第3話

 目が覚めると見知らぬ天井が――なんてことはなく、見慣れた天井だった。

 ほんのりと薬の匂いが漂っている保健室。通い慣れた場所。寝慣れたベッドの上に私はいた。


「ん……」


 ゆっくりと重い体を起こす。

 音がない。

 保健室の先生は席を外しているのか、保健室の中には私だけしかいないようだった。

 時刻は午後三時を少し過ぎた頃。六限が始まっている。


「そっか……、教室で倒れたんだっけ」


 ベッド横のサイドテーブルにはペットボトルの水が置いてある。

 すぐそばの紙切れには、整った字で『大丈夫? これ飲んでゆっくり休んでね。六限終わったらまた来るね。みつほ』と書いてある。三組にいる友達がわざわざ買ってきてくれたらしい。


 三村光穂みむらみつほ。一年の時に同じクラスで、仲良くなった女の子。今のところ一番仲がいい同性の友達ということになる。大きな丸メガネをかけていて、三つ編みで、一見すごく地味だけど、めちゃくちゃ可愛いし、私よりも数段頭がいい。


 学校ではすごく地味だけど、遊びに行くときは人が変わったようにオシャレになる。それが本当にセンスが良くて少し羨ましかったりする。

学校でももっと可愛くなれるのに、本人はこのままがいいの一点張り。どうやら男避けファッション?というものがあるらしい。


 親友の差し入れに心があったまってくる。

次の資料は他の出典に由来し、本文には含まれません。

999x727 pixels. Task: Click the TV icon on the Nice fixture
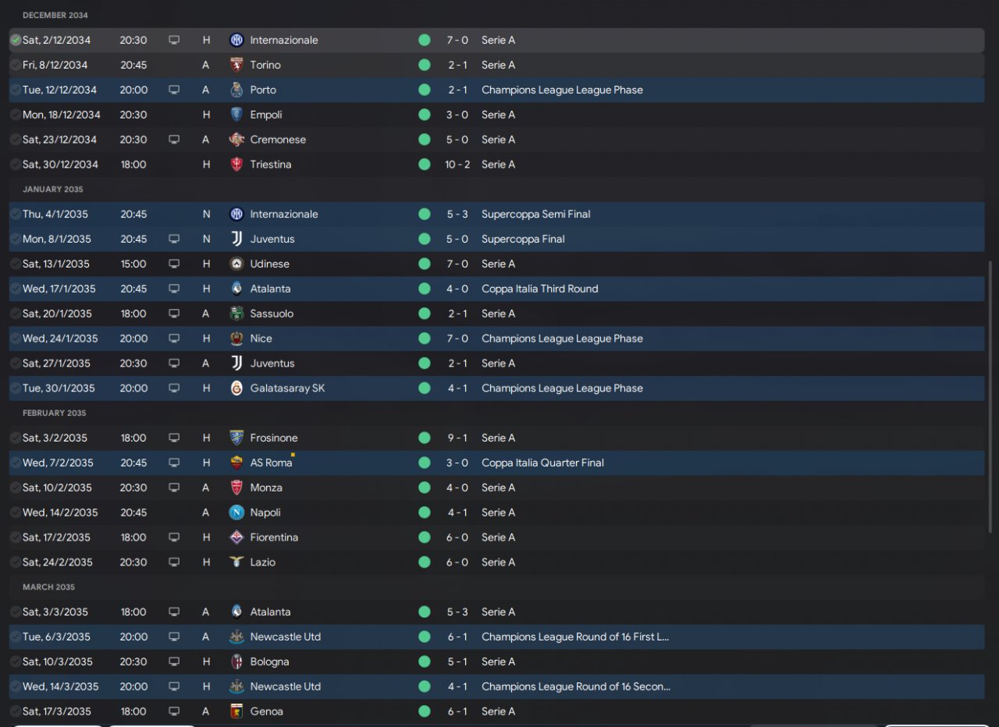[x=174, y=339]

だけど意識も覚醒してきて、どうしても私の心は暗く沈んでしまう。


「悠一……」


 確定的だった。なにか物証を掴んだわけではなかったけど、そういうのを飛び越えて、あの女が屋上でのたまったことは全て事実だということが私には分かってしまった。


 じわじわと実感が湧いてくる。

 嫉妬、怒り、失望、悲しみ、そんな言葉では表せないぐらい、ぐちゃぐちゃで、どろどろで、めちゃめちゃな感情が私の内臓をぐるぐると掻き回すような感覚。


「なんでっ……」


 抑えようもない感情の奔流は涙となって私の体外へ排出される。

 大声で泣きたかったけど、私はむしろ無理矢理にでも歯を食いしばる。泣くのがみっともないからではない。少し我慢すれば、行き場のない感情が内側から私を壊してくれると思ったのだ。もう、いっそ壊れてしまいたいさえと思った。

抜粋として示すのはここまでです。